Tschampl went on to say that it could be possible that Biden did apply for a job with the company’s ancillary operations in concrete, plastics, or textiles, but those records were lost when those past projects were dropped.
“We had a diverse portfolio in the 60s and early 70s … so my guess is any records have been purged or transferred for the businesses/projects we are no longer involved in,” Tschampl said. “I would not want to speculate about what type of role he may have applied for in 1972. Today we are a wood products manufacturer and wholesale distributor of building materials.”
The Post was unable to locate any past record — including in news clippings archived by Biden’s Nexis and Factiva databases making any mention of such a company. Biden’s own 2007 autobiography, “Promises to Keep,” also does not allude to any references to the lumberjack company or his desire to move from Delaware to Idaho.
Based on Biden’s own personal chronology from the time he went to law school in 1965 until he became a young Jr. Senator from Delaware in 1972, it is unclear how the “first job offer” from the Idaho company fits into the timeline.
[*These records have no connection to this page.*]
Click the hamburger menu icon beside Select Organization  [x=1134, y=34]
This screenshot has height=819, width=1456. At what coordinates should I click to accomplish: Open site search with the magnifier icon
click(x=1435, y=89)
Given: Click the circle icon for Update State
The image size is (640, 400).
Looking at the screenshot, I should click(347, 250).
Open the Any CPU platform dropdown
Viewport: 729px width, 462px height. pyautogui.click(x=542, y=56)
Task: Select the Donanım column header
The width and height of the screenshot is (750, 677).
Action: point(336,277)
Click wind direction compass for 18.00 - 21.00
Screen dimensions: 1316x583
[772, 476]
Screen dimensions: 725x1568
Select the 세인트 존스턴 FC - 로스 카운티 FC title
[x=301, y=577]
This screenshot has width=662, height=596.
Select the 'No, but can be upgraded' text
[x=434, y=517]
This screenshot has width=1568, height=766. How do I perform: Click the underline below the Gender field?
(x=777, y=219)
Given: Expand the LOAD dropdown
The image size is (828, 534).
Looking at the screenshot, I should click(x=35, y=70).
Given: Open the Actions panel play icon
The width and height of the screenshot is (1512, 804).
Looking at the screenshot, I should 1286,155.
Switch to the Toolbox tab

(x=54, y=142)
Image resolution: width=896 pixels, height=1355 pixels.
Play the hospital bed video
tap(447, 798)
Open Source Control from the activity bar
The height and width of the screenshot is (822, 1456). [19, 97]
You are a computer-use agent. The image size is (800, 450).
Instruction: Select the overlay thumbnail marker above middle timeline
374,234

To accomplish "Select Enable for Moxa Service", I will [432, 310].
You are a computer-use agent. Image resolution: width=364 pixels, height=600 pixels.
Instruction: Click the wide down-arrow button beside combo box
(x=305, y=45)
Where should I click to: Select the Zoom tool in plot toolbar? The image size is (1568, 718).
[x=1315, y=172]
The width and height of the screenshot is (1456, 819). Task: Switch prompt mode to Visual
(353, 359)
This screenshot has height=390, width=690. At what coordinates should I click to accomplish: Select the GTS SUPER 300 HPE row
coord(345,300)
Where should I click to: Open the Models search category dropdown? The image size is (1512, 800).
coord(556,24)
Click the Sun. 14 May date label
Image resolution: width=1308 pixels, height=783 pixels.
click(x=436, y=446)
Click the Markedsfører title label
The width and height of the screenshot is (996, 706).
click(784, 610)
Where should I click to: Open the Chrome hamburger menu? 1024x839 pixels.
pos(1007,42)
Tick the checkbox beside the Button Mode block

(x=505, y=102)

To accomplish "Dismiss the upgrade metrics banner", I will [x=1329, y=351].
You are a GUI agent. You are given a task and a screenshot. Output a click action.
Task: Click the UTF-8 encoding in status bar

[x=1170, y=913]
According to his memoir, Biden wrote that during his final year in law school, “Neilia and I still hadn’t settled on where we were going to live, so I hadn’t accepted a job.” Shortly after graduation from Syracuse University’s law school in 1968, Biden began working in Delaware as a law clerk, a job his father arranged for him to meet with a local judge, who then referred him to a lawyer, whose firm offered him a position before entering the political arena. Biden was elected as a U.S Senator for Delaware in 1972, with his first wife, Neilia, being killed in a car crash just a month later following his election victory.
It is the latest of a series of fabricated memory tales, inaccurate claims, and gaffes made by the 78-year-old president, adding to the suspicion that Biden is not cognitively fit for the highest office in the land. Biden has a record of embellished claims that have in the past caused controversy without the media shielding him for the misstatement and gaffes. His first short bid for the White House in 1987 was plagued by scandals — involving Biden’s controversy, including numerous plagiarized campaign speeches, caught to have plagiarized a law school paper, and making false claims regarding his academic record.
Biden’s latest memory mishap comes less than two weeks after he proclaimed that he remembered “spending time at” the Tree of Life synagogue in Pittsburgh following the horrific massacre in 2018. Earlier this month, Biden falsely claimed and told more than a thousand Jewish leaders that he visited the Tree of Life synagogue, but an executive disputed the claim, stating that the president never visited in the three years since the anti-Jewish mass shooting. Nearly 24 hours after widespread criticism and was featured in segments on CNN, a White House official issued a statement stating that Biden “was referring to a call he had with the Tree of Life rabbi in 2019.”